RegExp static members missing in Safari
On Safari 11 (not this is RegExp not RegExp.prototype):
Object.getOwnPropertyNames(RegExp).toString()
> "length,name,prototype,input,$_,lastMatch,$&,lastParen,$+,leftContext,$`,rightContext,$',$1,$2,$3,$4,$5,$6,$7,$8,$9"
But confluence shows (at least) lastMatch, lastParen, leftContext, and rightContext as missing from Safari. Why?
As far as I can see, these APIs are exposed basically the same on Chrome and Safari. I think understanding why this difference exists is urgent (to understand the extent of the problem), though fixing it may not be if it's confined to just a few properties.

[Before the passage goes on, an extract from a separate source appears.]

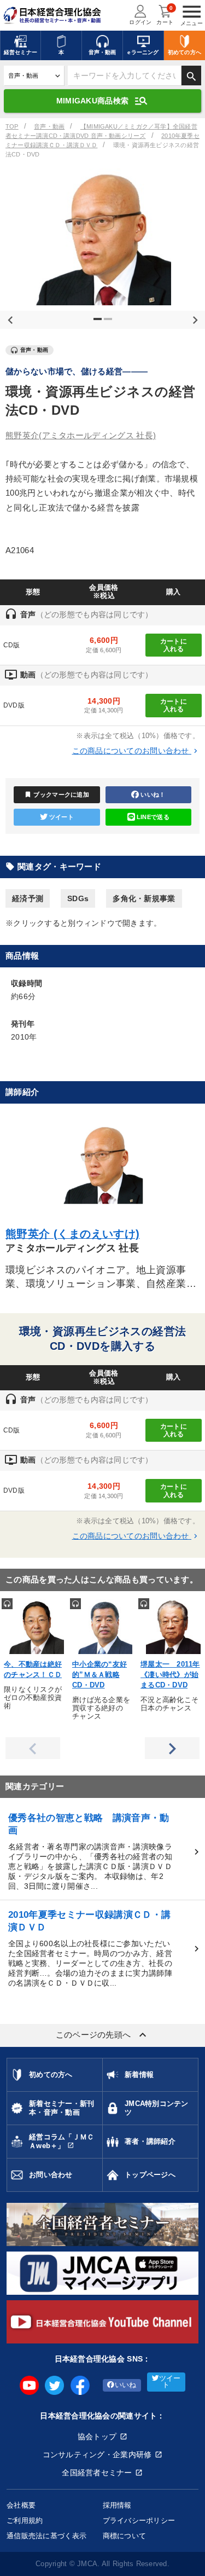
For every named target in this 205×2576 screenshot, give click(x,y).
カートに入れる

Object.getOwnPropertyDescriptor(RegExp, 'rightContext')
On Safari {value: "", writable: false, enumerable: true, configurable: false}
On Chrome: {enumerable: false, configurable: true, get: ƒ, set: ƒ}
Our code that excludes primitive constants to avoid uninteresting bloat in the data does something equivalent to check whether writable is exactly false.
Boring details: object-graph-js coerces metadata to 0s and 1s (hence the === 0 in the linked code). The default value for writable is false, so we arguably should be doing a simply falsey check. That said, we would have to see what other things change when we do that before committing to update the data.
Ah, I forgot about that constant elimination heuristic - thanks. At some point we should document all these heuristics and the arguments behind them somewhere, I'm sure we'll keep wanting to revisit them.
I remember that there were a ton of properties like this including about 300 on WebGLRenderingContext like VERTEX_ATTRIB_ARRAY_ENABLED, along with the common constants like Node.ELEMENT_NODE. Continuing to exclude those from our counts certainly seems important, and if possible it would be nice to keep using a heuristic that's more principled than just looking for a naming convention.
It's unfortunate that Safari uses data descriptors for these members when Chrome and Firefox use accessor descriptors (Edge uses a data descriptor but with writable=true, which is even weirder). These RegExp properties are unfortunately non-standard so we can't really say it's a Safari bug. Regardless I've filed this bug on WebKit to see if they'd consider changing.
Thanks for tracking this down. Now that we understand the difference I no longer thinking working around this is urgent (though we should still try to come up with something depending what Apple folks say about that issue).